What’s so interesting? As we learned from the first episode of “Mad Men,” the whiskey called “rye” was at one time more or less synonymous with Canadian whisky. In fact, Wikipedia tells us it’s still that way in Canada despite the fact that only a token amount of rye is in your typical Canadian whisky recipe. However, here in the U.S., rye whiskies by law have to have a much higher proportion of rye grains and the ryes that have been proliferating since the start of the ongoing cocktail renaissance would never be mistaken for Canadian Club, Crown Royal, or Seagram’s V.O. They often have a slightly peppery flavor and are a tad less sweet than bourbon, their close relative.
Alberta Rye Dark Batch is, therefore, of special interest as is passes U.S. rye muster but is manufactured by our friendly neighbors to the north and sold stateside with a little help from Beam Suntory. It is, however, no retread of your basic U.S. ryes because, like ordinary Canadian whiskys, it’s blended. In this case, however, a strong rye brew is combined with good old Old Grandad bourbon and 1% of sherry wine. Canadian whisky, often maligned by cocktailians but beloved by me, is just never going to be for fanatical purists.
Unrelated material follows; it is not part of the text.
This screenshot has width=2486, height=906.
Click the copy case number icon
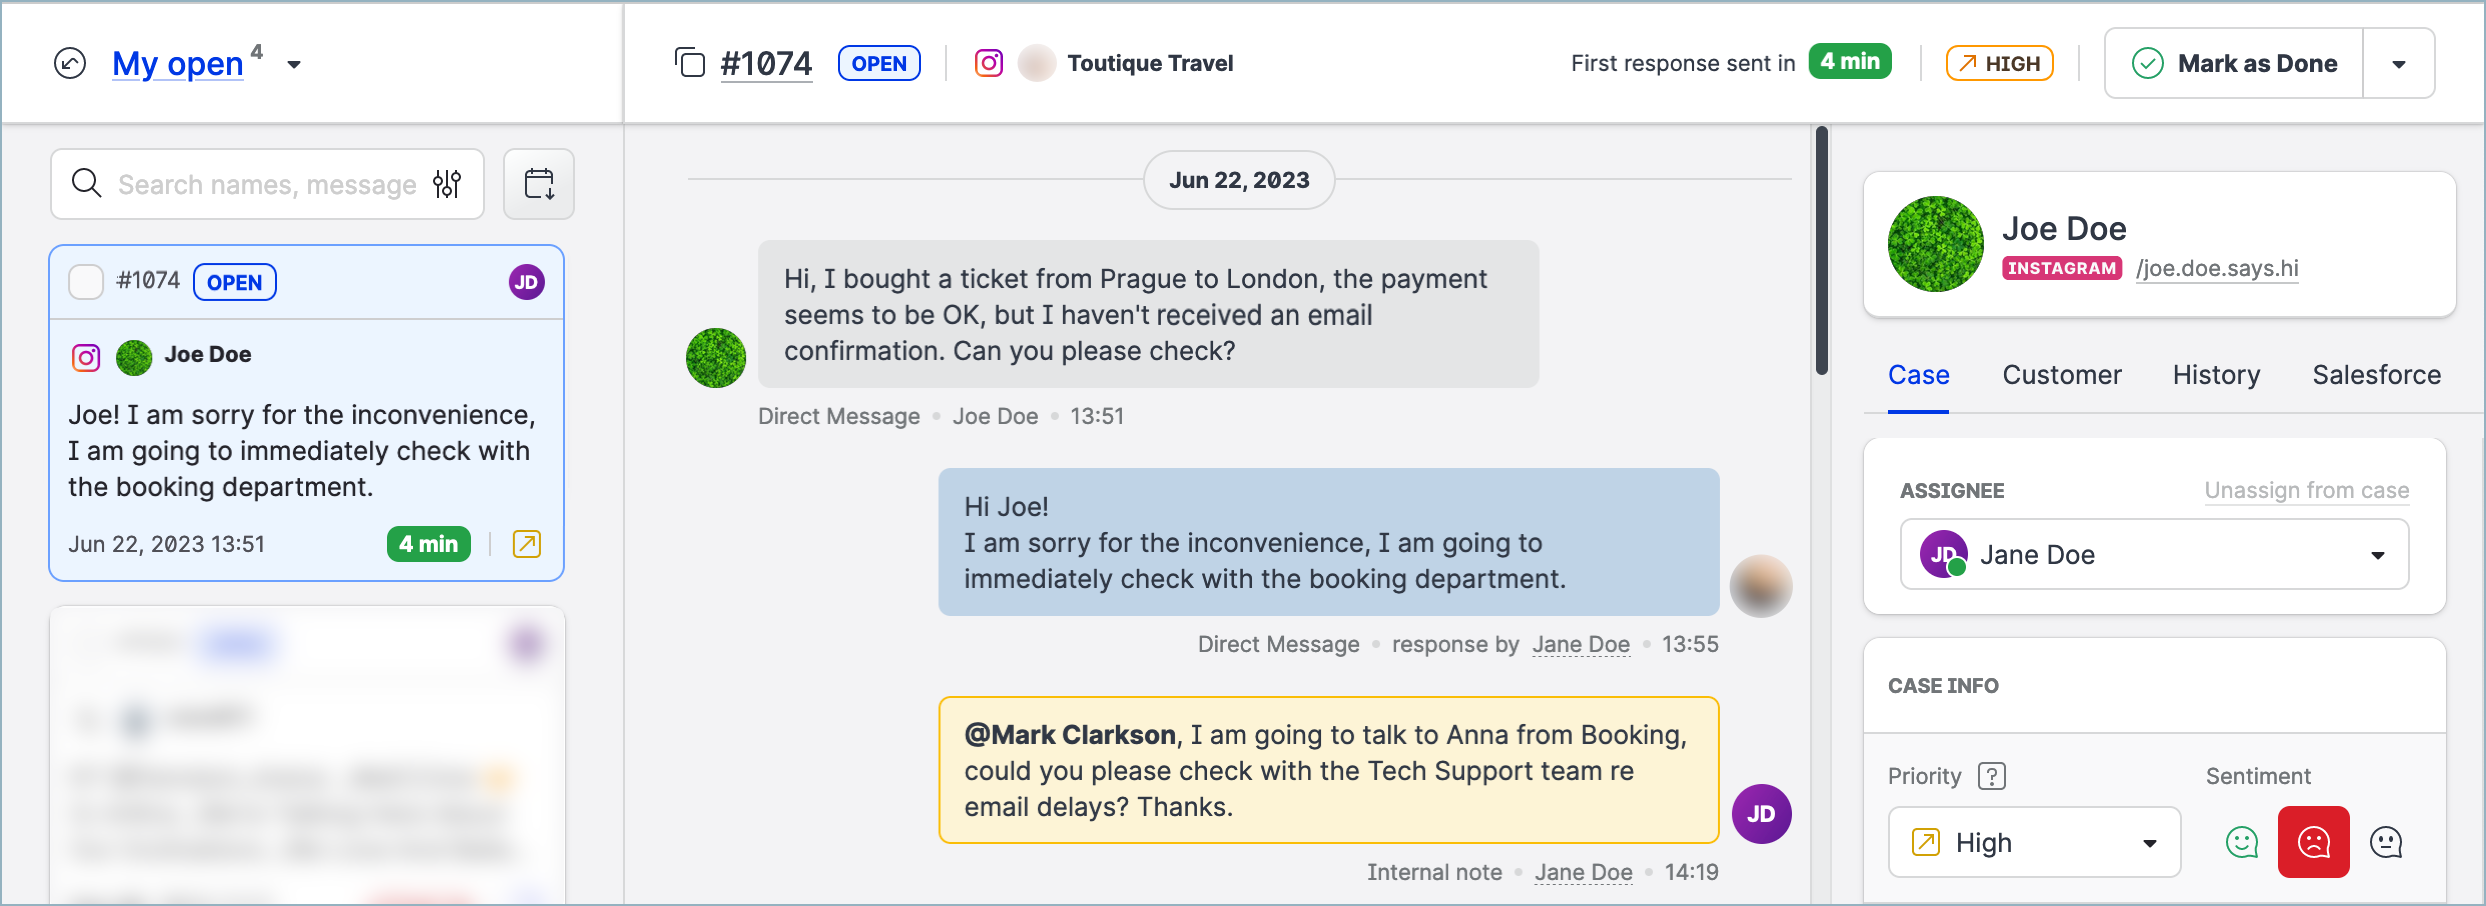click(x=690, y=63)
Alberta Dark Batch might be using the American “whiskey” spelling on its bottle rather the traditional Canadian “whisky” spelling, but it’s not quite the same as U.S. bred ryes. It’s smoother and a bit sweeter. It’s not super complex — you won’t catch any rye bread notes — but it earns its super premium status with a flavorful depth and smoothness. It also very good in an Old Fashioned. (Also, if you buy yours and the top breaks off the way mine did, I’m pretty sure most retailers will let you exchange it for another bottle. Getting things for free has its drawbacks!)
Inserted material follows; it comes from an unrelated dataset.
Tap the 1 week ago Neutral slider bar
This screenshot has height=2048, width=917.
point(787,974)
The Portly Blackberry — I’ve shortened it’s name from the Alberta Rye Dark Batch Portly Blackberry — is a nice, sophisticated spin on many of the improved whiskey sour recipes that have been floating around for forever. (I usually won’t have any sour that doesn’t have egg white.) It builds on that 1% of sherry wine by taking up a convenient port in the cocktail storm and throws in some fresh berries for good measure.
The Portly Blackberry
2 ounces Alberta Rye Dark Batch Whisky
1 ounce port wine
1/2 ounce fresh lemon juice
1/4 ounce simple syrup
1 dash rhubarb bitters
1 large egg white (three tablespoons of packaged egg white)
Combine the lemon juice, syrup, bitters, and two of your four blackberries into a cocktail shaker. Muddle the blackberries, liberating all the juice you can. Next, dry shake (i.e., shake without ice) to emulsify the egg white, which will be easier (and arguably safer) if you use one of the many prepared pasteurized egg white products on the market.
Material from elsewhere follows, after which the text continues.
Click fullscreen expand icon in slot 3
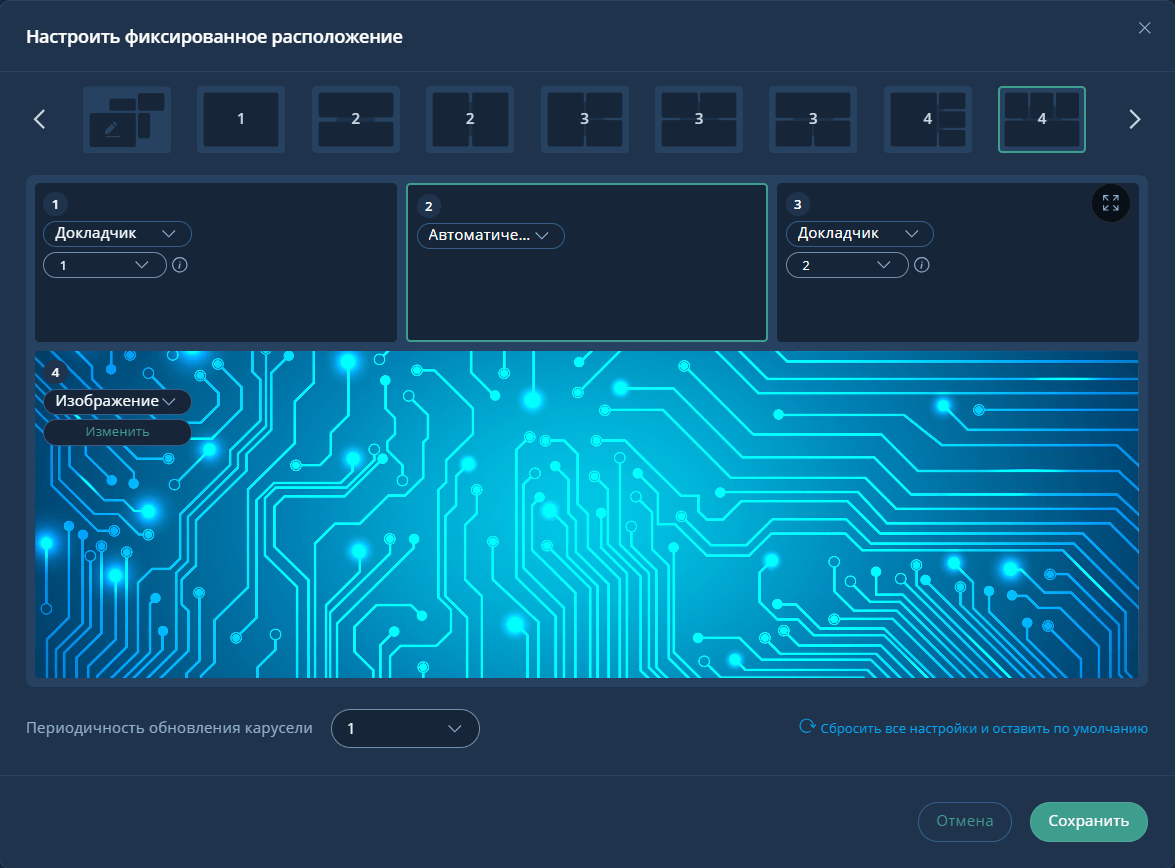Screen dimensions: 1175x868 [1110, 203]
Next, add the rye whiskey, port wine, and plenty of ice. Shake vigorously for ten seconds or more. Then, double strain it into a chilled, and quite large, coupe or cocktail glass — ideally using a standard bar strainer and a food strainer — to get rid of both the ice and blueberry pulp. Finally, add the remaining two blackberries as garnishes. Toast the difficulties of life; without them, how would we appreciate it when things were easy?
Speaking of life’s travails, I actually came down with a small bug of some sort as I was working on the Portly Blackberry. I decided to keep going with it, but I didn’t get to try the drink as many times as I normally like to. That means, I didn’t experiment with using a Brand X rye brand.
I can tell you, however, that while I usually allow a substitution of superfine sugar for simple syrup, in this case, I can’t endorse that. Often, drinks can taste slightly sweeter in a good way when you use straight sugar as opposed to the 50/50 combination of sugar and water. Not so with the Portly Blackberry; an already fairly tart drink became excessively so. On the other hand, if you want to boost the sweetness, doubling up on the simple syrup to an entire half ounce might work for you.
Also, though I had to drive across town to find one, it’s worth it to get yourself a bottle of rhubarb bitters. I actually forgot to use them on my first go round, and the drink was definitely much improved by that very small dash. If you’re lucky enough to live in an area where such things can be found, you’ll probably end up using Fee Brothers’s bitters like I did. However, if you’re a true DIYer with more time (and cooking skills) than yours truly, you can explore making your own.
Sometimes, one way or another, you gotta work a little for your high-end cocktails.